Woolf and his team found that QX-314 could block the pain nerves if combined with capsaicin, the searing ingredient in chili peppers. Capsaicin opened an ion channel called TRPV1, which had a large enough pore to allow QX-314 to selectively enter pain-sensing neurons.
“A normal drug-delivery device is some means of delivering a compound to a particular place, either orally or by injecting it or implanting it. Our breakthrough was to use biology as our drug-delivery device so the drug would be delivered to its target site only if a particular set of pores in the membrane were opened to allow the drug in,” said Woolf. “Suddenly we had a tool to ask, ‘Is itch distinct from pain?’ and then, ‘Is histamine-dependent itch distinct from other kinds of itch?’ ”
It turns out that histamine activates histamine receptors on neurons that are coupled to TRPV1 while other itch-inducing substances are coupled via their receptors to a different large-pore ion channel called TRPA1. The antimalarial drug chloroquine also activates TRPA1, which may explain why so many people who take the drug suffer from intolerable itch. Silencing different types of neurons with QX-314 allowed the scientists to say that histamine and chloroquine act on different sets of neurons.
Sarah Ross, assistant professor of neurobiology at the University of Pittsburgh and the Pittsburgh Center for Pain Research, said the work has answered a lingering question about itch. She was not involved in the research.
“Clifford Woolf has done it again. He has used an ingenious strategy to solve a more than 50-year-old riddle,” she said. “Through selectively silencing neurons, he has given good evidence of two distinct populations of neurons mediating two different kinds of itch. In these experiments he used a clever tool that also has great promise for selective itch treatment of just the neurons that are active.”
For their experiments, the scientists injected histamine or chloroquine into the cheeks of mice. Roberson watched hours of video, documenting instances of hind-limb scratching for itch versus forepaw swiping for pain.
“We could block the itch fibers with QX-314 without apparently blocking the pain nerve fibers,” Roberson said. “We also found we could block the histamine nerve fibers without blocking the fibers that respond to chloroquine.”
When both itch and pain nerve fibers are activated, pain will dominate simply because there are more pain fibers.
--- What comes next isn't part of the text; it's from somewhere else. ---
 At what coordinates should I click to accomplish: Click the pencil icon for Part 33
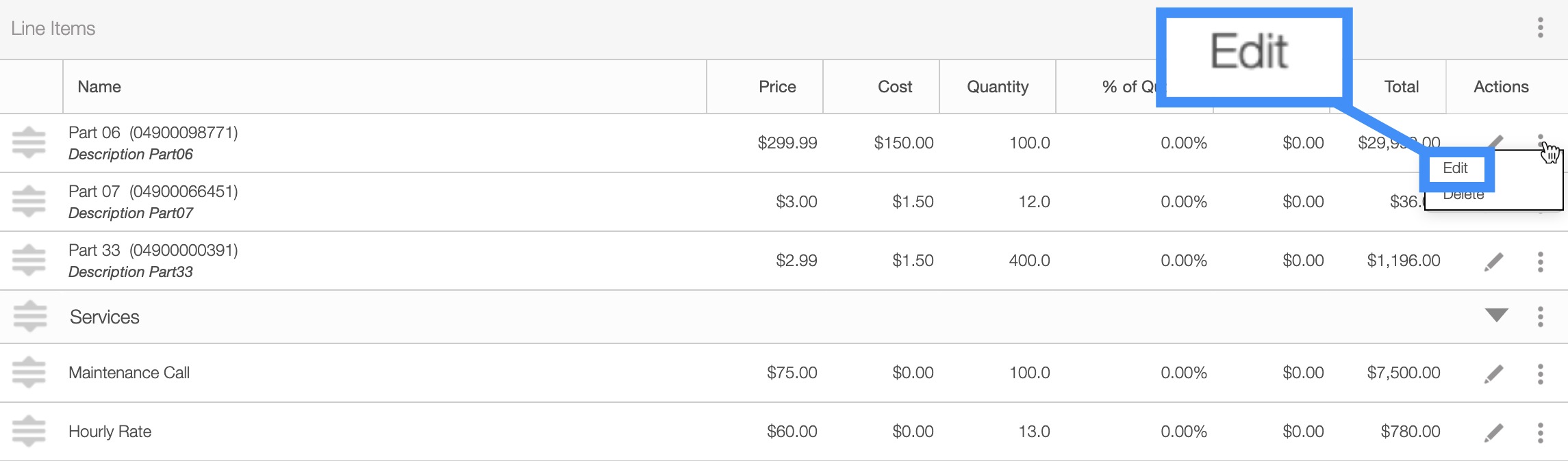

But the scientists found that while pain suppresses itch, if pain is blocked, itch will surface.
Roberson is now testing topical creams in mice, the first step in a long process that could eventually lead to clinical trials in people.
“If you have itch, a topical solution of QX-314 on your skin should go only into the nerve fibers that are causing the itch because in order to produce the itch, the itch channels have to be active,” said Woolf. “It won’t produce any local blockade of pain, but you get an itch cream that is only local and produces only a local anti-itch effect.”
While itch is more aggravating than life-threatening, Woolf and Roberson hope their work might one day ease the torment itch can cause, particularly in children.
“If you go into the pediatric immunology wards, you see little kids with their hands in mittens or sometimes tied down because they scratch themselves to a point where they damage themselves,” Woolf said.
Roberson is working on topical applications of QX-314 that potentially could reduce disease-related itch.
“We are very excited about the possibility that this discovery could one day provide long-lasting relief to people suffering from chronic itch,” Roberson said.
The study was supported by National Institutes of Health grants NS072040 and NS047710. It was funded, in part, by a research grant from Endo Pharmaceuticals, which has licensed the technology invented by Bean and Woolf.